Racial Inequality in Wages

Case Study 2

Author

Leah Levensailor

Published

November 16, 2025

Introduction to the Problem

A persistent racial disparity within the American labor market is the wage gap between Black and white individuals. This study analyses data from 25,631 male respondents in the March 1988 Current Population Survey (CPS), examining whether Black men continue to earn less than non-Black men with comparable qualifications after controlling for factors such as years of education, work experience, and region.

The United States Census Bureau hypothesizes that wage disparities among Black workers may vary by region. This study will:

Establish a model that allows racial effects to vary across regions while adjusting the influence of education and work experience;
Estimate the wage gap between Black and non-Black workers in each region;
Conduct hypothesis tests to determine whether these regional wage gaps are statistically significant;
Ultimately answer whether Black men indeed earn less after controlling for region, education, and work experience.

Data Description

We use a dataset from the CPS, which includes the following variables:

Wage: Weekly earnings
Education: Years of schooling
Experience: Years of work experience
Black: Black or African American (1=Yes, 0=No)
SMSA: Residing in a Standard Metropolitan Statistical Area (i.e., city or vicinity)
Region: Region (NE=Northeast, MW=Midwest, S=South, W=West)

# Load necessary packages
library(tidyverse)
library(broom)
library(kableExtra)
library(ggplot2)
library(patchwork)

# Load data set
wages <- Sleuth2::ex1029

# Represent indicator variables and set reference levels
wages <- wages|>
  mutate(Region = factor(Region)) |>
  mutate(Region = relevel(Region, ref="MW"))
levels(wages$Region)

[1] "MW" "NE" "S"  "W"

wages <- wages|>
  mutate(Black = factor(Black)) |>
  mutate(Black = relevel(Black, ref="No"))
levels(wages$Black)

[1] "No"  "Yes"

Now lets see some summary statistics:

# Obtaining summary statistics
summary_stats <- wages |>
  summarise(
    Observations = n(),
    Mean_Wage = mean(Wage),
    SD_Wage = sd(Wage),
    Mean_Education = mean(Education),
    Mean_Experience = mean(Experience),
  )

# Create a table for the summary statistics
summary_stats |>
  kbl(caption = "Summary Statistics") |>
  kable_classic()

Summary Statistics
Observations	Mean_Wage	SD_Wage	Mean_Education	Mean_Experience
25631	640.1625	444.2833	13.07627	18.58656

The above table shows that the dataset consists of 25,631 male respondents from the March 1988 Current Population Survey.
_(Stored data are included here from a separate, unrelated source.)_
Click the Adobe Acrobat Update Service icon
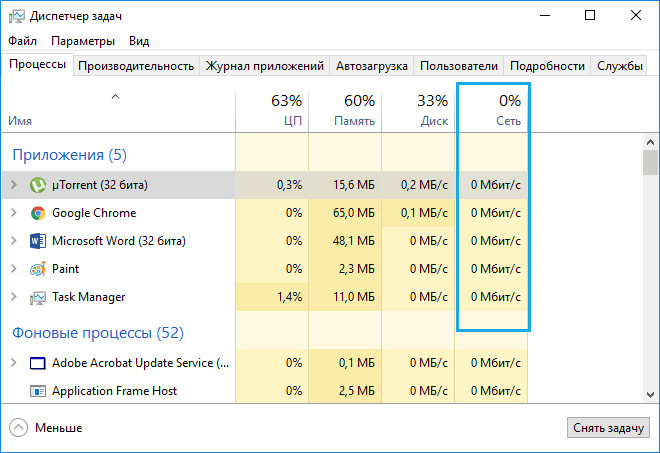Viewport: 660px width, 453px height. 38,363
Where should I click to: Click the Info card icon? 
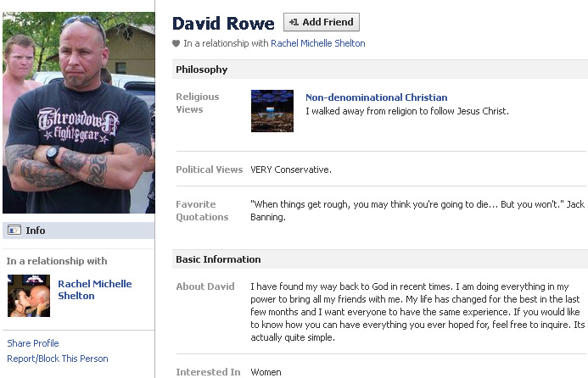pyautogui.click(x=14, y=230)
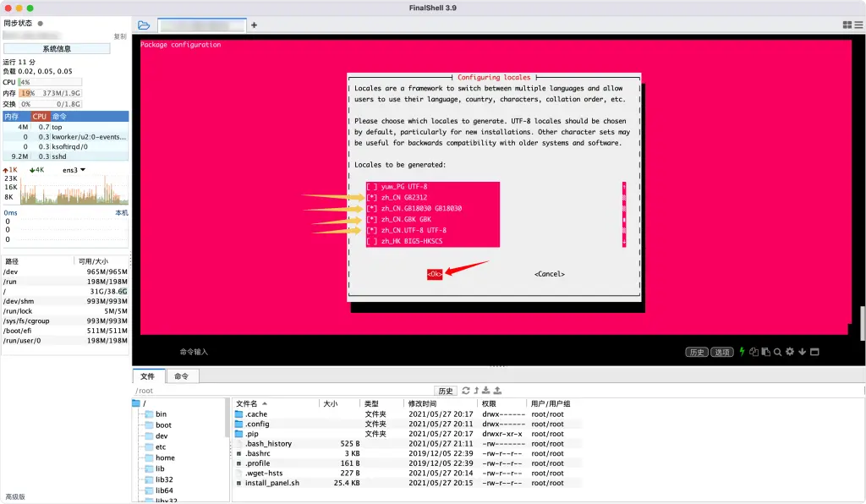Open terminal settings gear icon

coord(790,352)
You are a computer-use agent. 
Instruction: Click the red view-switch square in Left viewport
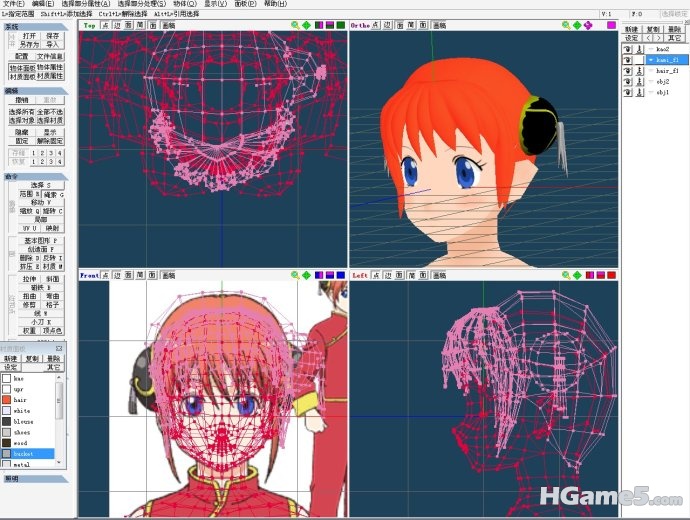(609, 274)
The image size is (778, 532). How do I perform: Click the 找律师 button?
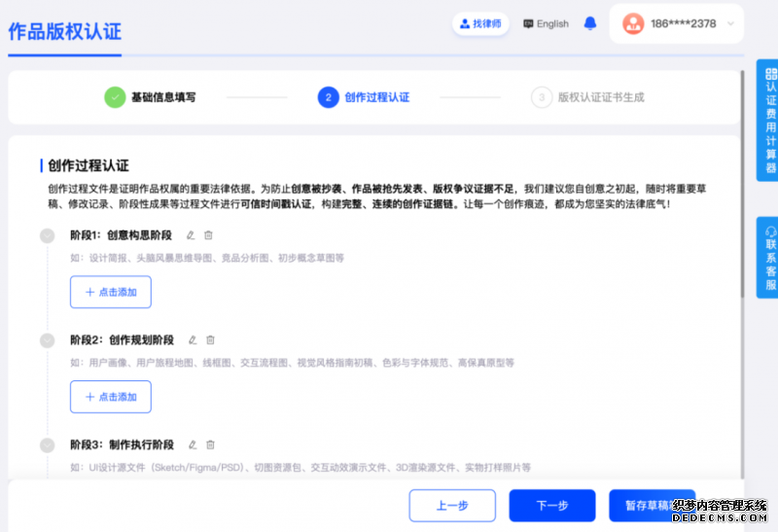click(480, 23)
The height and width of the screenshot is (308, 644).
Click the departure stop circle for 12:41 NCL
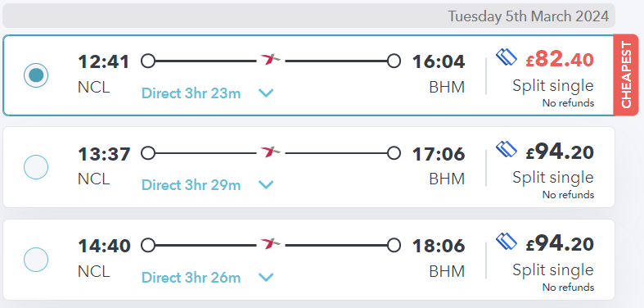click(x=148, y=61)
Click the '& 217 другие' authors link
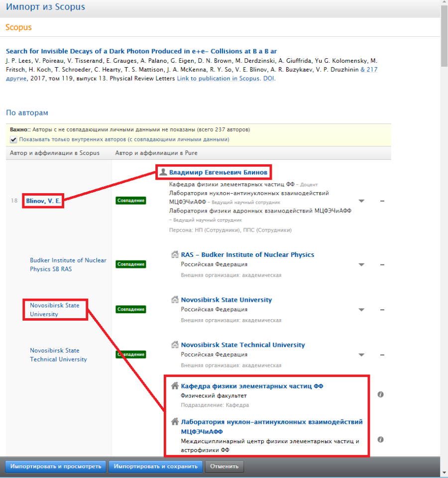 [x=368, y=70]
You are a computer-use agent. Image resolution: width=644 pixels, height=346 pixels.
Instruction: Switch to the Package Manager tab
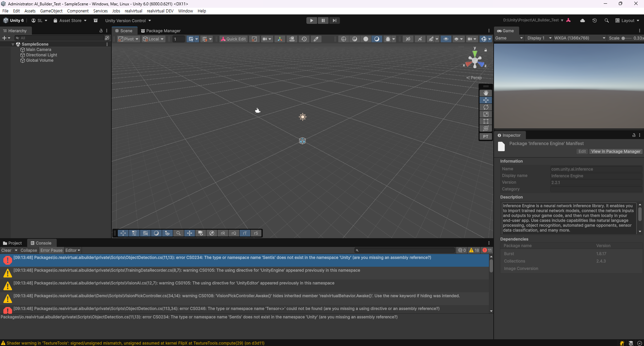pyautogui.click(x=161, y=31)
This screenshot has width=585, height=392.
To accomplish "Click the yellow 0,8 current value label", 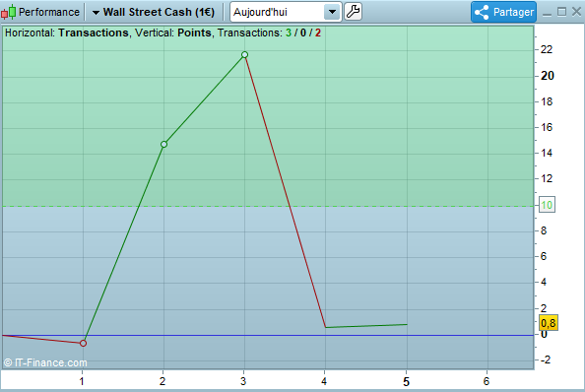I will (x=549, y=323).
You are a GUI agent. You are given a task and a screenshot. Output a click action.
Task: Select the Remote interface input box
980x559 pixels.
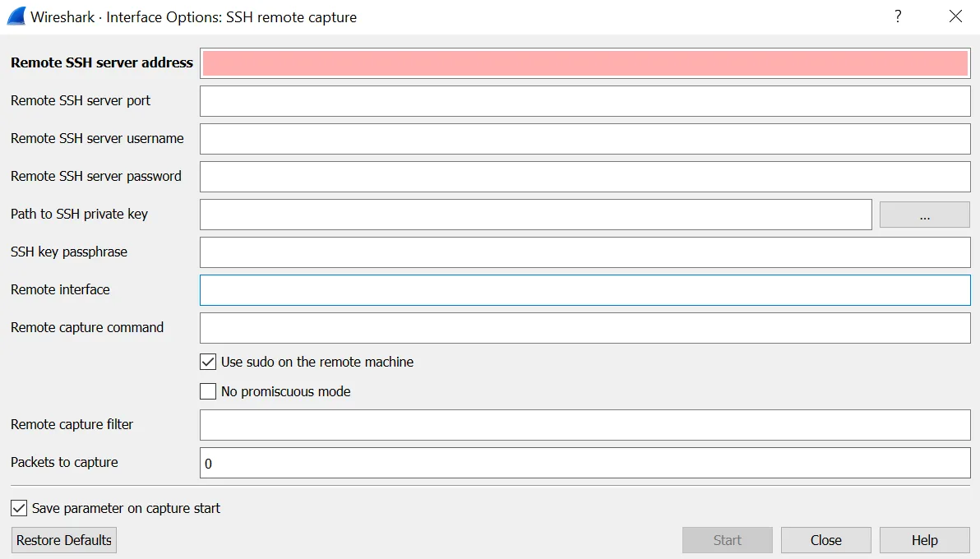(x=585, y=290)
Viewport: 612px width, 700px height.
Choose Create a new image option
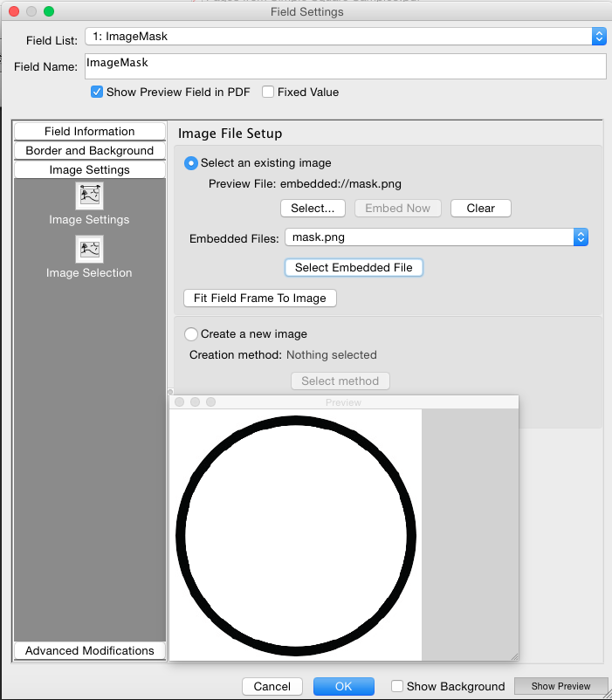(191, 334)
Summary statistics reveal that the average weekly wage was approximately $640.16 (in 1992 dollars) with substantial variation (SD = $444.28). The typical respondent had completed about 13 years of education and possessed nearly 19 years of work experience.

Now Let’s visualize the distribution of some key variables:

# Figure 1: Distribution of Key Variables
p1 <- ggplot(wages, aes(x = Wage)) +
  geom_histogram(fill = "steelblue", alpha = 0.7, bins = 30) +
  labs(title = "Distribution of Weekly Wages",
       x = "Wage (1992 dollars)", y = "Frequency") +
  theme_minimal()

p2 <- ggplot(wages, aes(x = Education)) +
  geom_histogram(fill = "darkgreen", alpha = 0.7, bins = 15) +
  labs(title = "Distribution of Education Years",
       x = "Years of Education", y = "Frequency") +
  theme_minimal()

p3 <- ggplot(wages, aes(x = Experience)) +
  geom_histogram(fill = "darkorange", alpha = 0.7, bins = 30) +
  labs(title = "Distribution of Experience Years",
       x = "Years of Experience", y = "Frequency") +
  theme_minimal()

# Combine the distribution plots
(p1 + labs(title = NULL)) / 
(p2 + labs(title = NULL)) / 
(p3 + labs(title = NULL)) +
  plot_annotation(title = "Figure 1: Distribution of Key Variables")

Figure 1 displays the distributions of three key continuous variables:

Weekly Wages: The wage distribution exhibits strong right-skewness, with most respondents earning below $1,500 weekly but a long tail extending beyond $2,000. This pattern is characteristic of income data and suggests logarithmic transformation may be appropriate for subsequent modeling.

Years of Education: The education distribution shows a roughly normal shape centered around 13 years (approximately some college education), with modes at 12 years (high school completion) and 16 years (college degree).

Years of Experience: Experience displays a right-skewed distribution, with most workers having between 5-30 years of experience and fewer individuals at the extreme ends of the career spectrum.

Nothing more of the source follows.